WineCommune doesn't charge consumers for these searches. Instead, it collects a 3 percent to 5 percent transaction fee for all sales that occur on the site, as well as a fee from retailers or vineyards that want priority ranking. "We only make money if we're making the merchant money," says Stajer, 33.
About 100 to 200 people per day already use WineZap with their mobile phones, he says. The service covers 800 retailers and includes almost 1 million prices, which are updated two to three times per week. WineCommune, which counts on its own retail sales for the bulk of its revenue, uses trend information from the searches to help with its own inventory planning, Stajer says.

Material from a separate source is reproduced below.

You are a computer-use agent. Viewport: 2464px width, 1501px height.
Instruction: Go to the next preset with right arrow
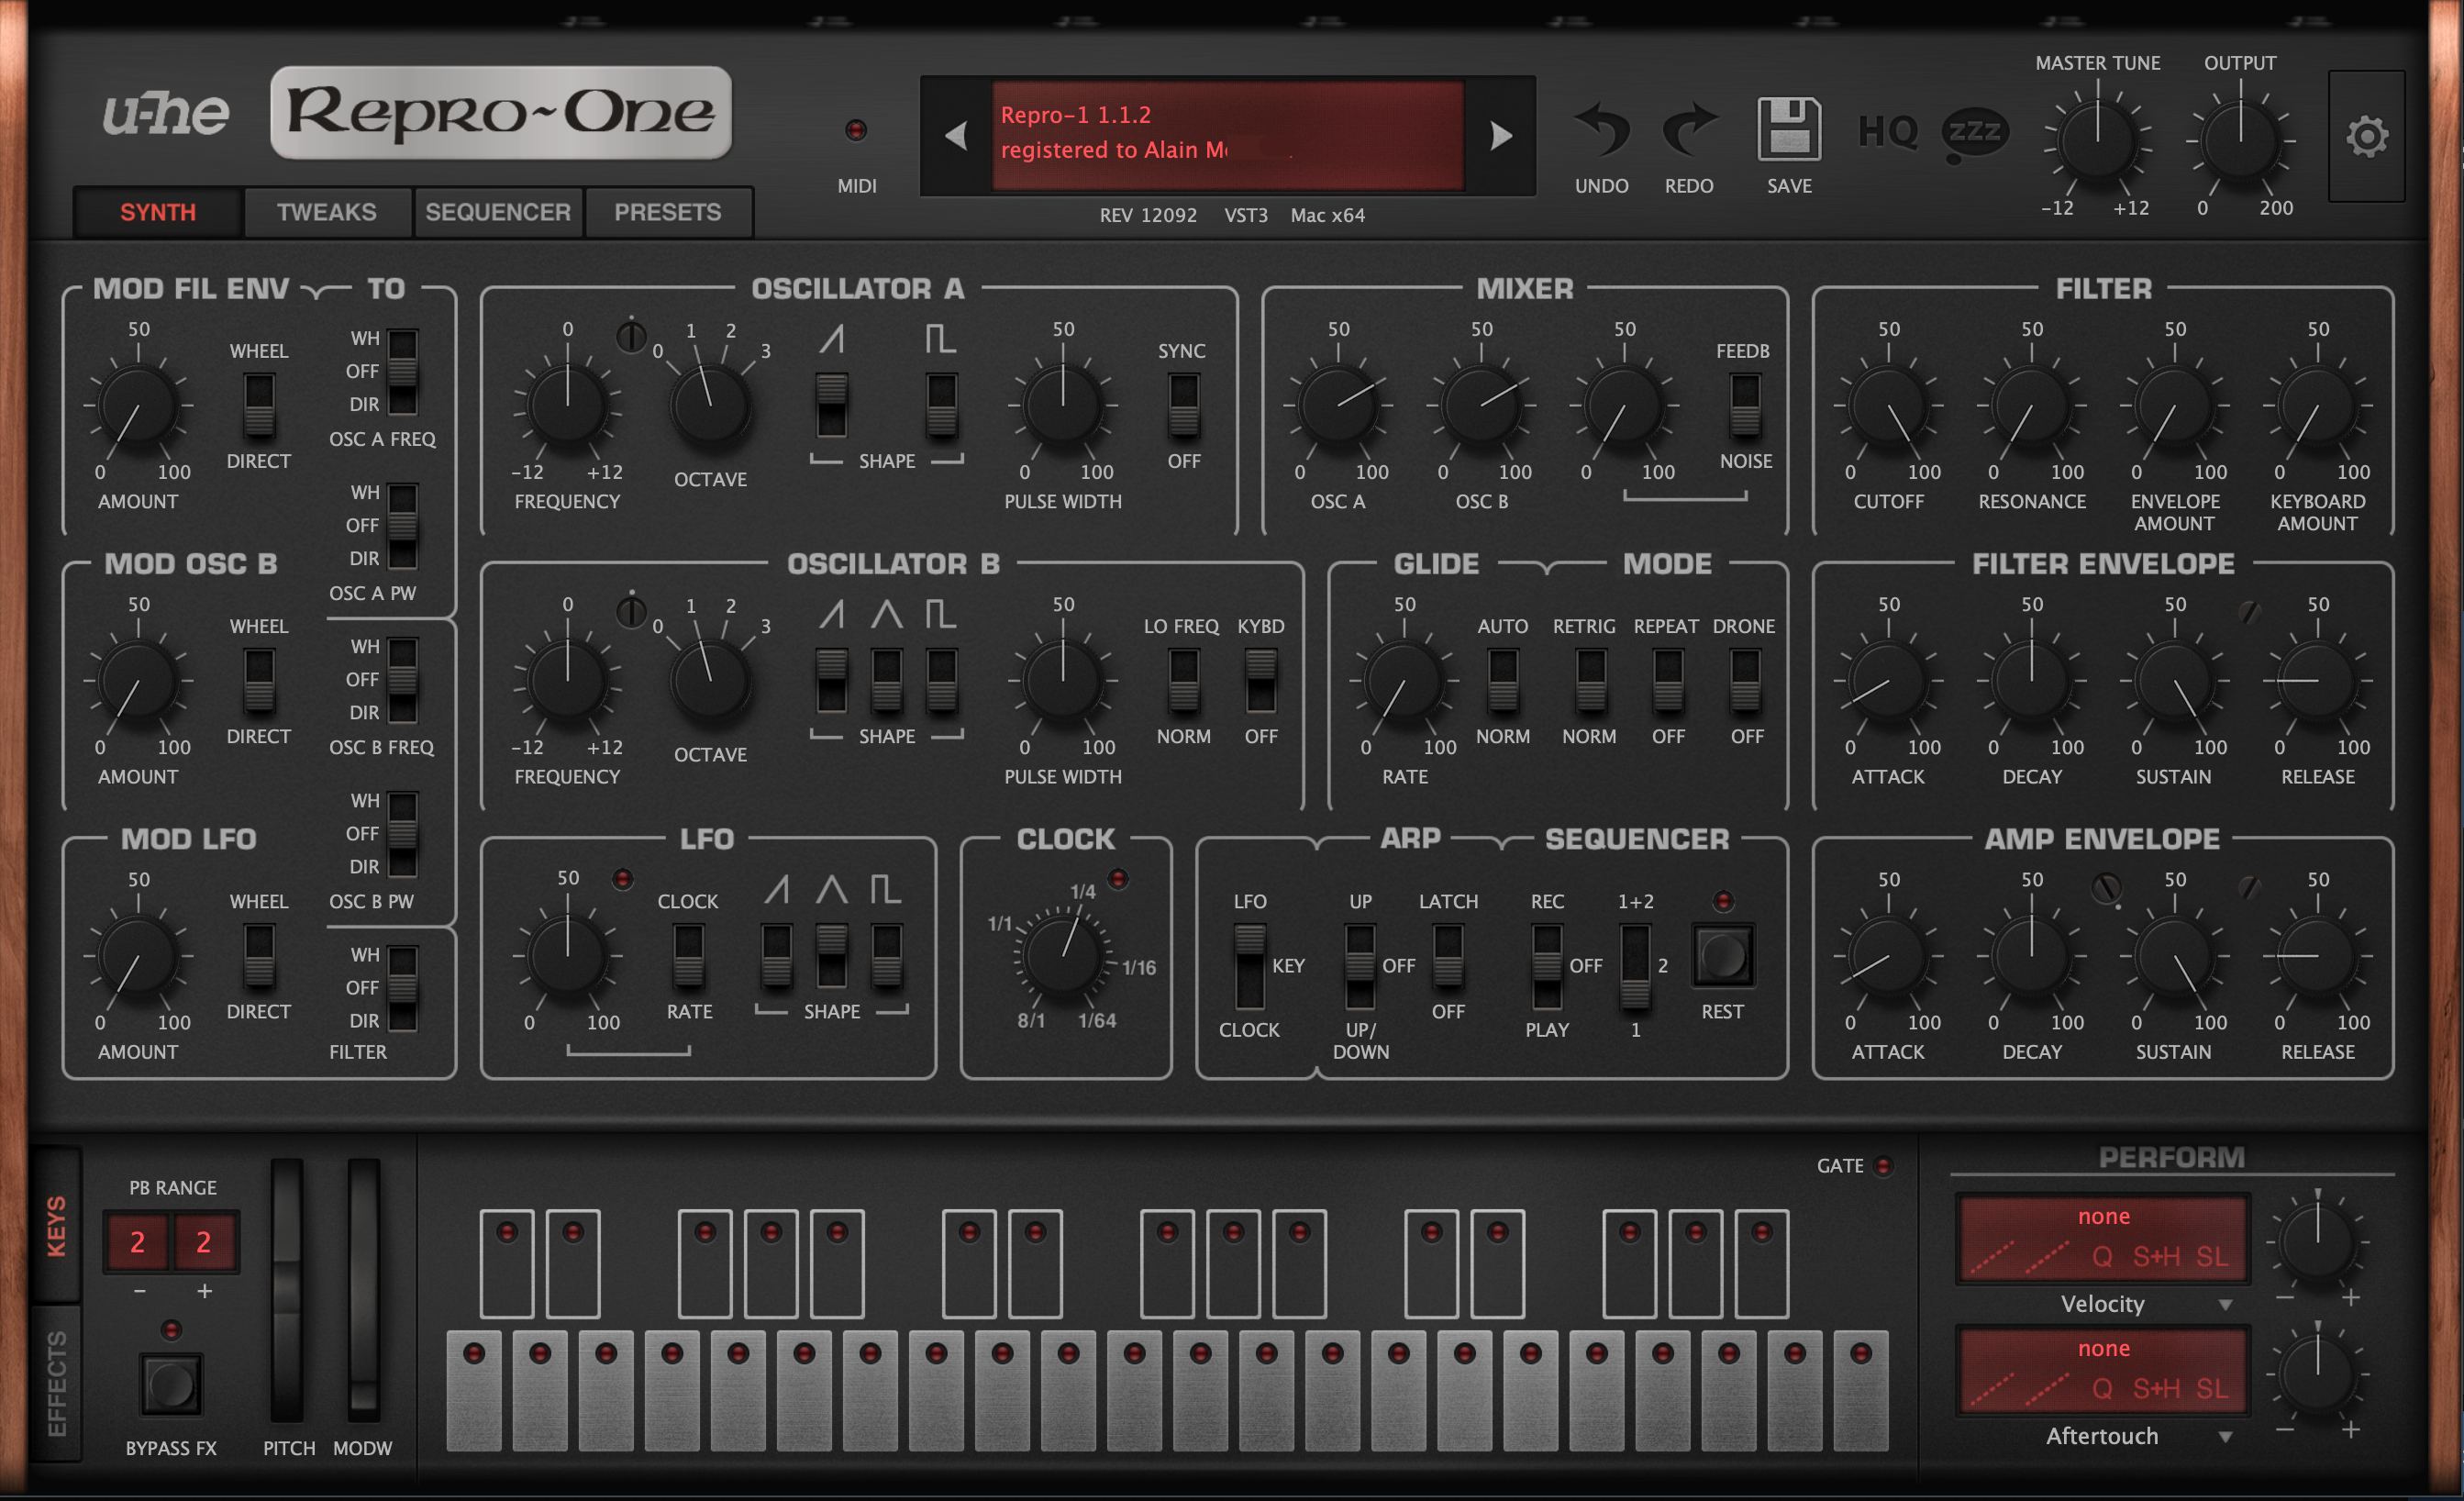click(x=1500, y=136)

The big challenge for WineCommune is that there isn't much standardization when it comes to wine labels, he says. For example, most fine-wine labels don't have any sort of UPC code. At least initially, the WineZap search service will only cover approximately 4,000 top labels. "I believe these services will become more prevalent as a way of doing more things with your cell phone," he says.
Ontela, a Seattle company started by ex-employees of Expedia, Microsoft and RealNetworks, is developing similar applications using its PicDeck technology through a partnership with ActiveSymbols, a technology development company in nearby Bellevue, Washington. An example of what the two companies are working on includes applications that let consumers take a photograph of a product's barcode to get more information about it.
The camera phone is also at the heart of a free service from IQzone Inc., a startup in Scottsdale, Arizona. With their cell phone cameras, users can take pictures or short videos of products they want to sell and write brief descriptions of the items. Once the information is sent to IQzone, the company disseminates the information to sites all over the internet, including Google and Yahoo!.
IQzone co-founder and CEO Michael Bates, 44, says the service has built an early following among college students who are selling everything from dorm fittings to video game consoles. IQzone stays out of the transaction; rather, it is supported by sponsors who want to be associated with the content being created on its site.
"The more items you sell or buy with us, the more we know about you," Bates says. "We can send you information that is unique to you."